[ABOUT THIS EXERCISE]: Beginning with the line that holds "Haut (7, 450)" in the data below, give again every line through the one that holds "Talking Dirty |", exactly as written.

[MATERIAL SUPPLIED]:
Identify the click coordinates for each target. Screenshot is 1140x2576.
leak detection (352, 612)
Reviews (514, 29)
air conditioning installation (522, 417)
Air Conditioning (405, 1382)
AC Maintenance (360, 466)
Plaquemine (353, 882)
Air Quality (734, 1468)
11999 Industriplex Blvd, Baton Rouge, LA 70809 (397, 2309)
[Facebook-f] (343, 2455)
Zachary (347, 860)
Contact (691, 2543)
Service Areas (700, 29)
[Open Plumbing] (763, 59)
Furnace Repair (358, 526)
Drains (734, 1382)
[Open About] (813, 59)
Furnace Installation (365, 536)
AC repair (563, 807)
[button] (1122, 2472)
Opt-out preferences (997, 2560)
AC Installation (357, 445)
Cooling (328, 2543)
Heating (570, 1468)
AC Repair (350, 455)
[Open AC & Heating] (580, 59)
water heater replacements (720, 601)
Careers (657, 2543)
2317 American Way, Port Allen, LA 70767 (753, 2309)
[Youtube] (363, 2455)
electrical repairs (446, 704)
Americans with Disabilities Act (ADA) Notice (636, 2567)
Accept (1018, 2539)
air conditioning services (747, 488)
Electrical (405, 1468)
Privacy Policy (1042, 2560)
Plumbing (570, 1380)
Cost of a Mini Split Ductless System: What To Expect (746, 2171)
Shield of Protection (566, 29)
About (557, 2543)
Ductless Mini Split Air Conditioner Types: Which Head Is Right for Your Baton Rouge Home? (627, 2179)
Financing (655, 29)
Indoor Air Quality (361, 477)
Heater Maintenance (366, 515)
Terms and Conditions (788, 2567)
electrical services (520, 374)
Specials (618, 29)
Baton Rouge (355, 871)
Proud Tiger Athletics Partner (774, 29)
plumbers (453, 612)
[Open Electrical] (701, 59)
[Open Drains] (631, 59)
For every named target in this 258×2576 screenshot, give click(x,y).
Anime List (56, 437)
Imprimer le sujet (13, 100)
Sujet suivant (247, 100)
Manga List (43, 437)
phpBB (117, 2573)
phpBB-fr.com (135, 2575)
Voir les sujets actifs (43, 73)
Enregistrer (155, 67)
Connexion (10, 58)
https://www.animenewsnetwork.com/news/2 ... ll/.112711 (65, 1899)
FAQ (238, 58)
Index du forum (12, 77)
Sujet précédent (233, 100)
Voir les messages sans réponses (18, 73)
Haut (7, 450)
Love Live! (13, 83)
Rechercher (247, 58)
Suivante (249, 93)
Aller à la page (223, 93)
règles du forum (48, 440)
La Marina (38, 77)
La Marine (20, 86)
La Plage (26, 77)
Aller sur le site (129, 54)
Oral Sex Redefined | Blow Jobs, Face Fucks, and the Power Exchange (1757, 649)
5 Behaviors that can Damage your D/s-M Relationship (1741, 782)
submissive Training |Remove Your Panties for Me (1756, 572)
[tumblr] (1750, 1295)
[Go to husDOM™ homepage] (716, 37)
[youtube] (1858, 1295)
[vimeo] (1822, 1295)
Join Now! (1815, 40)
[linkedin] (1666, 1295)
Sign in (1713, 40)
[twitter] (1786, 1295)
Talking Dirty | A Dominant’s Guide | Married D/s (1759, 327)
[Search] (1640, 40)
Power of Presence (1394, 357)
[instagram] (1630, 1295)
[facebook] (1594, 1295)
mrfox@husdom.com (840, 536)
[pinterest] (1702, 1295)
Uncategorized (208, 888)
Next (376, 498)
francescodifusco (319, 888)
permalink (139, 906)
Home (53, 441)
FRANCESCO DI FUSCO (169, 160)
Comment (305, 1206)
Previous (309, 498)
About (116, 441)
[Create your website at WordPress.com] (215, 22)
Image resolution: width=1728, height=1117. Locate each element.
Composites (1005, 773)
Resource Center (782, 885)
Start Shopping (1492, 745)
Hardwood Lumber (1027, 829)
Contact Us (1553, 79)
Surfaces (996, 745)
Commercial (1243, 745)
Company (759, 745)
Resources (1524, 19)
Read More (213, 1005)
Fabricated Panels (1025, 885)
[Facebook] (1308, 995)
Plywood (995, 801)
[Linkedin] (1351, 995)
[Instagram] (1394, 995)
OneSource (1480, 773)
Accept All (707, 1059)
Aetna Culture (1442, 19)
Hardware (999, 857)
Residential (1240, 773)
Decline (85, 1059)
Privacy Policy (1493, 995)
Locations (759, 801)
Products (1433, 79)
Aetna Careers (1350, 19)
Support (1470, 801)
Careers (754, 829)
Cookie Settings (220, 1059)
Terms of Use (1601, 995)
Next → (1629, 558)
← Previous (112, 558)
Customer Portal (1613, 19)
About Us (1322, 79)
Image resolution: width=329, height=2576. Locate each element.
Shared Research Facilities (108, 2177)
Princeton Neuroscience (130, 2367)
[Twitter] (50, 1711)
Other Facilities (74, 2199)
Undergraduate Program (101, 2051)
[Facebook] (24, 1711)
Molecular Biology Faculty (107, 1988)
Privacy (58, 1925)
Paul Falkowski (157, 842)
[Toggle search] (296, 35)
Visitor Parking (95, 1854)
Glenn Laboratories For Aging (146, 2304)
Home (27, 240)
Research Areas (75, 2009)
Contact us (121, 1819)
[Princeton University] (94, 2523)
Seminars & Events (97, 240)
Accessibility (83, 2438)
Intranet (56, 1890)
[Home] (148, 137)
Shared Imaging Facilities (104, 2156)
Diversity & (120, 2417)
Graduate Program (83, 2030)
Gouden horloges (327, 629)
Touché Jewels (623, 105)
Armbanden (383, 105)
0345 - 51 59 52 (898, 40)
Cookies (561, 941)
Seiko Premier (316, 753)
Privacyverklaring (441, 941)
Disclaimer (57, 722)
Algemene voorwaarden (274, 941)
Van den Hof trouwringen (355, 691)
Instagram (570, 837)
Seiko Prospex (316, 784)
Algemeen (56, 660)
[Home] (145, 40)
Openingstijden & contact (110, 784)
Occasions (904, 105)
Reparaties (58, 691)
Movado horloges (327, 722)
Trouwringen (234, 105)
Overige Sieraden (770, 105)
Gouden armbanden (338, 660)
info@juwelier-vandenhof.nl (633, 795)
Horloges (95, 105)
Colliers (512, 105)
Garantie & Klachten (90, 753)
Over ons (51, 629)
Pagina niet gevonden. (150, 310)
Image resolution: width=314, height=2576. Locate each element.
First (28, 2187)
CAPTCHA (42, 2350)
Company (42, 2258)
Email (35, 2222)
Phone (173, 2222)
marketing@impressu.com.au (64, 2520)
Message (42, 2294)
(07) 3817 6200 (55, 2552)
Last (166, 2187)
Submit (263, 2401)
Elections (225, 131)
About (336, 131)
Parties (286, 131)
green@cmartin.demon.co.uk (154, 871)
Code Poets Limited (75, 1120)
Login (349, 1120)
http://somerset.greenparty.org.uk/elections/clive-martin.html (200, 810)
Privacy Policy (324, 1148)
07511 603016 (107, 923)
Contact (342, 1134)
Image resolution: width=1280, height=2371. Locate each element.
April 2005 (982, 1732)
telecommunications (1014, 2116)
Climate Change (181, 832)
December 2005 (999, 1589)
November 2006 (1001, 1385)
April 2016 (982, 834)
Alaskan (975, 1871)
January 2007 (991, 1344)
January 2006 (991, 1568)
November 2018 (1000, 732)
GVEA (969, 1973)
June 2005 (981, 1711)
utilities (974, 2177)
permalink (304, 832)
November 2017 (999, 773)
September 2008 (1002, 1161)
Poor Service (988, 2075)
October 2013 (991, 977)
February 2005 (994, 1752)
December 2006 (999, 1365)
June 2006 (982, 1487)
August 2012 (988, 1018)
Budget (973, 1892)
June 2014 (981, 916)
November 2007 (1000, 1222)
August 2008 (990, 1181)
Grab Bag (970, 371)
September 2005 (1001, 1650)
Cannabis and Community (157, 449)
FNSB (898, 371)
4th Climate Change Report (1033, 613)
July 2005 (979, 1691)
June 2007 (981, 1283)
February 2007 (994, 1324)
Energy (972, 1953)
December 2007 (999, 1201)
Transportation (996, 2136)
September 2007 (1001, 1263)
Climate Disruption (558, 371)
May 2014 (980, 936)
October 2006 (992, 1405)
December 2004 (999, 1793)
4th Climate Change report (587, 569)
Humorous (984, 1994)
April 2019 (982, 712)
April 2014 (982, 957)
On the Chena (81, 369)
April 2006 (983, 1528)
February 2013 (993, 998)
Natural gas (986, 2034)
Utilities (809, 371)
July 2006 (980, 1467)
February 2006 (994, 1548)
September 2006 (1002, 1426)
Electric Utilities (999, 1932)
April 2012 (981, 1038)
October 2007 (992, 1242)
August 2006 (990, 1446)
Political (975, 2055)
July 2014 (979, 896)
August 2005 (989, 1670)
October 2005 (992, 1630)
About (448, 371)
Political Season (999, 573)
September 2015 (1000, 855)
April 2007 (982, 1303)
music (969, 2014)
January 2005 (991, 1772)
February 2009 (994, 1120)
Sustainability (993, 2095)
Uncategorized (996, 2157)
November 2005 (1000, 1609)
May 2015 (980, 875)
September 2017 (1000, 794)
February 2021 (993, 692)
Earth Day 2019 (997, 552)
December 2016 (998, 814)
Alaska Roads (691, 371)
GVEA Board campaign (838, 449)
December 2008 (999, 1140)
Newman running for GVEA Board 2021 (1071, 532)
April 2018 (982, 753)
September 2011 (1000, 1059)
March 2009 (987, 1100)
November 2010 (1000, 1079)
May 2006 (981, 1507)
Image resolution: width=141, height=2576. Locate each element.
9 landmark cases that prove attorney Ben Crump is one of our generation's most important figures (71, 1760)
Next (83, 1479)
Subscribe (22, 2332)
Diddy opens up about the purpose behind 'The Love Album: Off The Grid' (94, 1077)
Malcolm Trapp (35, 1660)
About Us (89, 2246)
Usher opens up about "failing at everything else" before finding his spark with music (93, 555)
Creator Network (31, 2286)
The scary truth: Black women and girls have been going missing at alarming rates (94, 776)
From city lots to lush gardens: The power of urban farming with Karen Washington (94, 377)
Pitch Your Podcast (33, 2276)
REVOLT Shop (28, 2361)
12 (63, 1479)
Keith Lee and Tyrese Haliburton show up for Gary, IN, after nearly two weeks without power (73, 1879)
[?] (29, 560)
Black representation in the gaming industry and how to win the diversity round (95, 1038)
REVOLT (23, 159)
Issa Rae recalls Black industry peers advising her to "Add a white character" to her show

[OUTPUT FOR THIS TASK]:
Haut (7, 450)
Love Live! (13, 83)
Rechercher (247, 58)
Suivante (249, 93)
Aller à la page (223, 93)
règles du forum (48, 440)
La Marina (38, 77)
La Marine (20, 86)
La Plage (26, 77)
Aller sur le site (129, 54)
Oral Sex Redefined | Blow Jobs, Face Fucks, and the Power Exchange (1757, 649)
5 Behaviors that can Damage your D/s-M Relationship (1741, 782)
submissive Training |Remove Your Panties for Me (1756, 572)
[tumblr] (1750, 1295)
[Go to husDOM™ homepage] (716, 37)
[youtube] (1858, 1295)
[vimeo] (1822, 1295)
Join Now! (1815, 40)
[linkedin] (1666, 1295)
Sign in (1713, 40)
[twitter] (1786, 1295)
Talking Dirty | A Dominant’s Guide | Married D/s (1759, 327)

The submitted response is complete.